I went to bed that night with a severed finger but a very warm feeling in my heart. I have no doubt that God sent those ladies to my door. He saw me lying on the floor crying. He heard my mind race as it wondered how I would ever get the kids in the car and drive to the doctor with a severed finger. He heard me fret about sitting at the doctor’s office for several hours while my kids ran wild. He knew I would never in a million years call someone because I hate to be an imposition on others. He knows my stubbornness. He knows my queasiness around blood. He knew that I had no intention of moving from that floor.

So He sent someone. Someone who cared enough to refuse to move until I took care of myself. And then He sent a friend to step in and take over all the details. She made it easy. I remember sitting at the doctor’s office thinking “I guess we’ll have to go out for dinner tonight,” and as if she read my mind she looked at me and said “My dad will bring dinner for us tonight.” It wasn’t a question. It was already decided. 

I am humbled. I didn’t do anything to earn or deserve this generosity, but at that moment I needed  it. And God stepped in. 

I am reminded of two other events in my life where events were orchestrated in such a way that I can only believe something far more powerful than me planned it out.

The first occurred when I was 16. My grandmother called my mom one Thursday to ask if we’d come visit that weekend. She hadn’t seen us in a while, she said. I remember thinking it was strange because we had just visited her the weekend before, and we didn’t see her on a weekly basis. But we didn’t ask questions. We made the one and a half hour drive that Sunday afternoon, expecting to be greeted by Grandma’s warm hug and a kitchen filled with home-cooked food.

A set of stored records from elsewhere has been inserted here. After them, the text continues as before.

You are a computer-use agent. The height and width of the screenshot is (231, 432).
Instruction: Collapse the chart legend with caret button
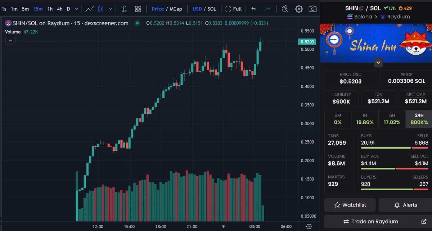click(x=10, y=41)
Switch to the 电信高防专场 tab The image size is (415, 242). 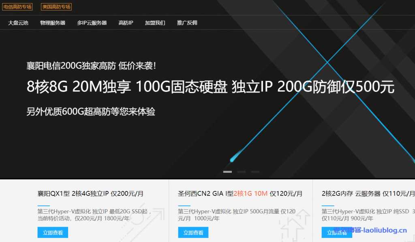click(17, 6)
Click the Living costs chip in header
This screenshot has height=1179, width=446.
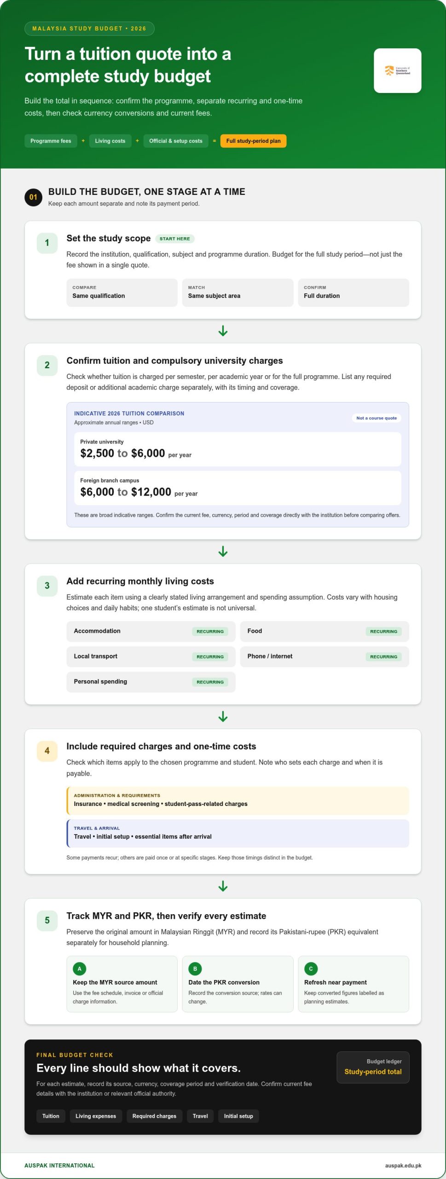pyautogui.click(x=110, y=141)
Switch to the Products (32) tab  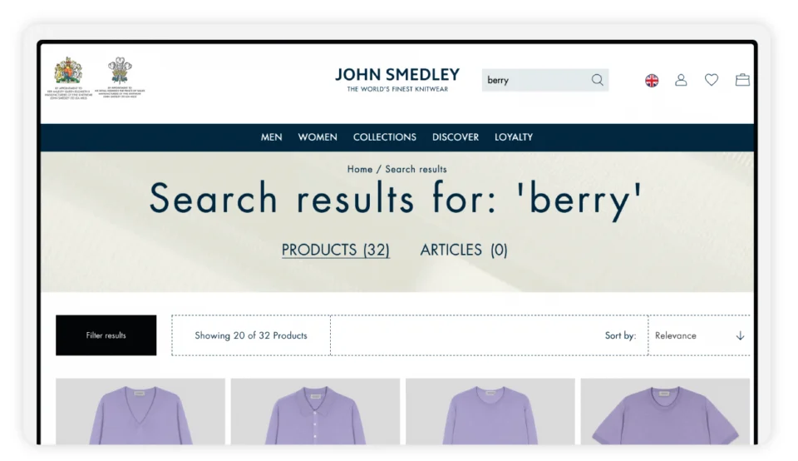click(x=335, y=250)
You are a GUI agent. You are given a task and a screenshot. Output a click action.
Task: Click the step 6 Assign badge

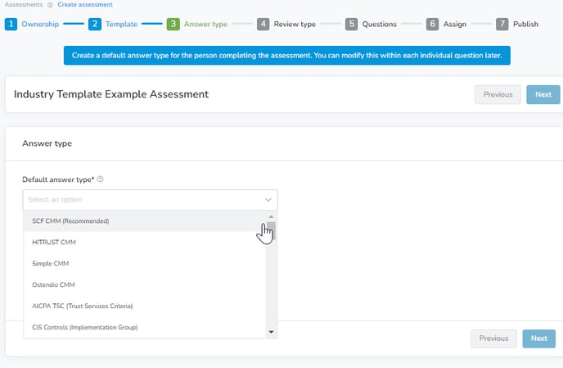pos(433,24)
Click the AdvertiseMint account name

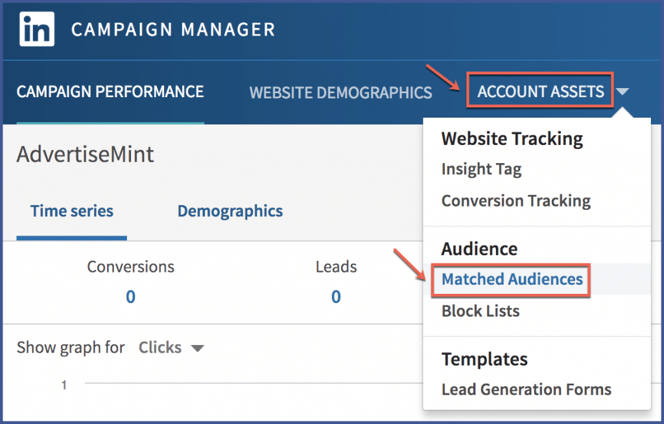[x=85, y=154]
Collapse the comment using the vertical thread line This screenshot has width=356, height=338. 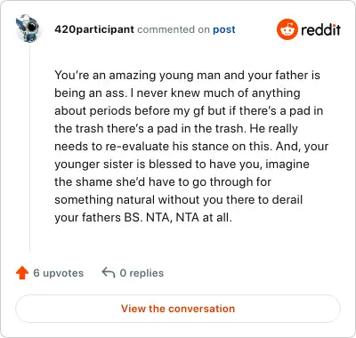30,147
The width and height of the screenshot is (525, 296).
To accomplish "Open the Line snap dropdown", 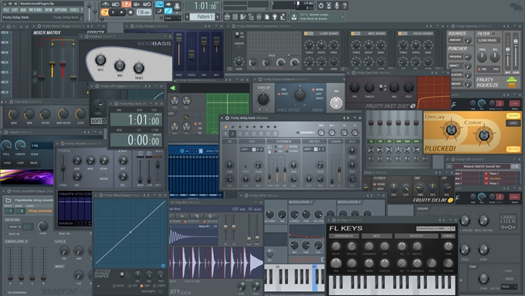I will click(x=172, y=18).
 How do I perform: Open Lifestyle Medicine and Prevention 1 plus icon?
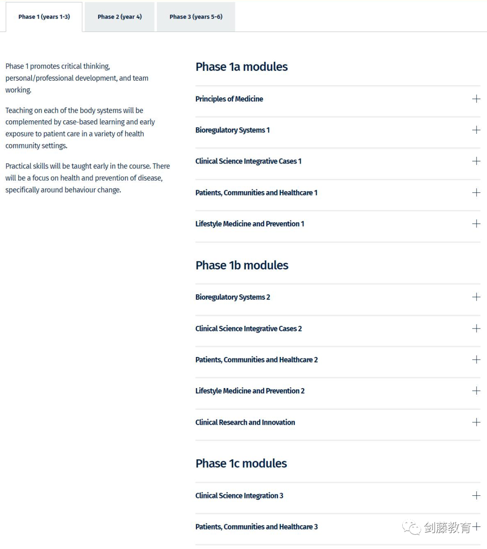476,224
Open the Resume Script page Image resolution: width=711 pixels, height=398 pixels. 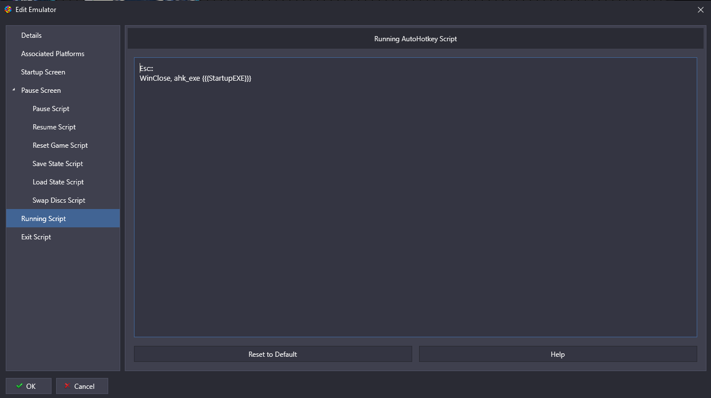pos(54,127)
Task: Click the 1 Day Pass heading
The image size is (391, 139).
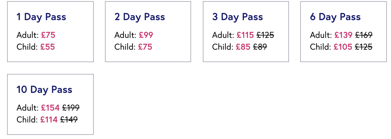Action: click(41, 17)
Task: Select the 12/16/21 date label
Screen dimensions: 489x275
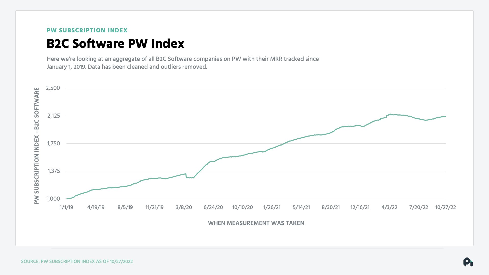Action: (x=360, y=207)
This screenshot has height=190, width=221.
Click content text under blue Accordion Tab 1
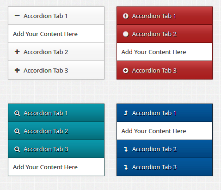tap(153, 131)
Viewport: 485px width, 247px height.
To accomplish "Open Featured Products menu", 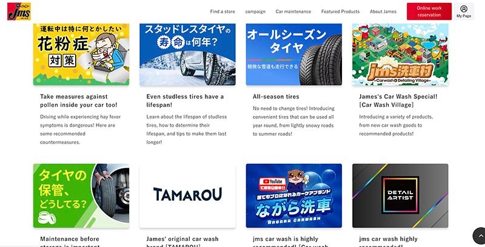I will pyautogui.click(x=340, y=12).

Instead we found a note from my aunt. Grandma had suffered a stroke and was in the hospital.  As we made the twenty minute drive to the hospital, I couldn’t help but wonder if God had somehow arranged for us to be there that day to hear the news. He knew my mom needed her sisters at that moment, and a twenty minute drive would be much easier for her to bear than an hour and a half.

The other event happened four years ago. Dad was on his way to Columbia one Sunday afternoon to help me do some work on our condo (he lives three hours away). That same afternoon my husband had a stroke. Dad arrived at our house just minutes after the ambulance left. Knowing Dad was on his way, and was so close, made the entire incident easier for me to bear. I didn’t have to worry about who would watch Connor, who was two years old at the time. Dad drove me to the hospital and then took care of Connor for me. He also called my mom and told her about it. I was free to be with Lee and focus on him. Having Dad there at that moment in time made a HUGE difference for me. And I marvel when I look back at it—how God somehow managed to have Dad en route to Columbia on the day when He knew I would need someone to help.

God always shows up. Sometimes it’s in the smile and hug of a friend who comes in and takes over. Other times it’s more subtle. Sometimes it’s hard to feel Him, but He’s there. He shows up, and not just for the big events—the times when we look at a loved one and wonder if he or she will live another day. He shows up for the little things too. The cuts and scrapes and bruises and severed fingers of everyday life. The ordinary and mundane. He is there to help us, to comfort us, to love us. All we have to do is let Him.